Model Overview
RedHatAI/gemma-2-9b-it-FP8 is a 9 billion parameter Gemma 2 model developed by Neural Magic (Red Hat). This model is a quantized version of the google/gemma-2-9b-it instruction-tuned model, specifically optimized for efficient inference.
Key Optimizations
This model features FP8 weight and activation quantization, which significantly reduces the model's disk size and GPU memory requirements by approximately 50% compared to its 16-bit precision equivalent. The quantization process was performed using AutoFP8 with calibration samples from ultrachat, targeting linear operators within transformer blocks.
Performance
Despite the aggressive quantization, the gemma-2-9b-it-FP8 model maintains strong performance. It achieves an average score of 73.49 on the OpenLLM leaderboard (version 1), slightly surpassing the unquantized gemma-2-9b-it model's score of 73.23. Specific benchmark recoveries include:
- MMLU (5-shot): 99.59% recovery (71.99 vs 72.28)

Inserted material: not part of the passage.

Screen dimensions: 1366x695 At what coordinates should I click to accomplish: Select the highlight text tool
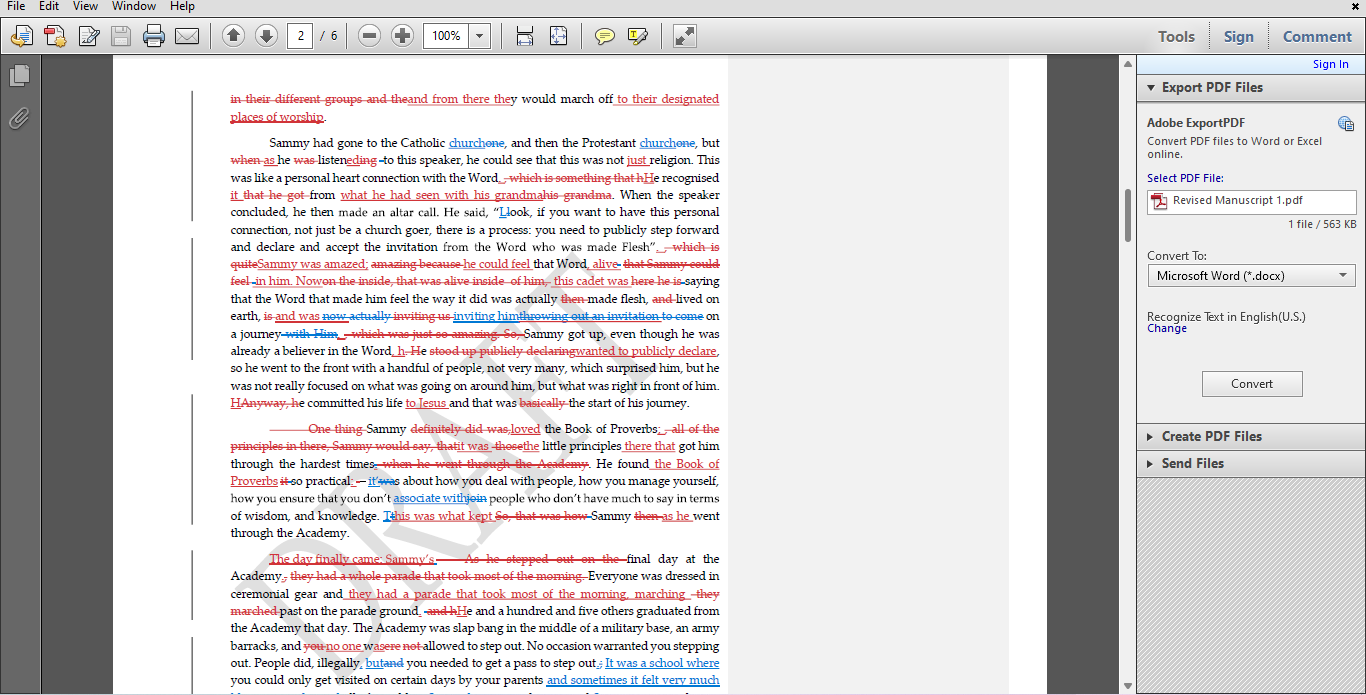[x=637, y=37]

- ARC Challenge (25-shot): 100.0% recovery (71.50 vs 71.50)
- GSM-8K (5-shot): 100.7% recovery (76.87 vs 76.26)
Intended Use Cases
This model is primarily intended for commercial and research use in English for assistant-like chat applications. Its FP8 quantization makes it particularly suitable for scenarios where memory efficiency and faster inference are critical, such as edge deployments or environments with limited GPU resources. It is validated for use on RHOAI 2.20, RHAIIS 3.0, and RHELAI 1.5, and is designed for efficient deployment with backends like vLLM.
Limitations
- Out-of-scope for use in any manner that violates applicable laws or regulations.
- Not intended for use in languages other than English.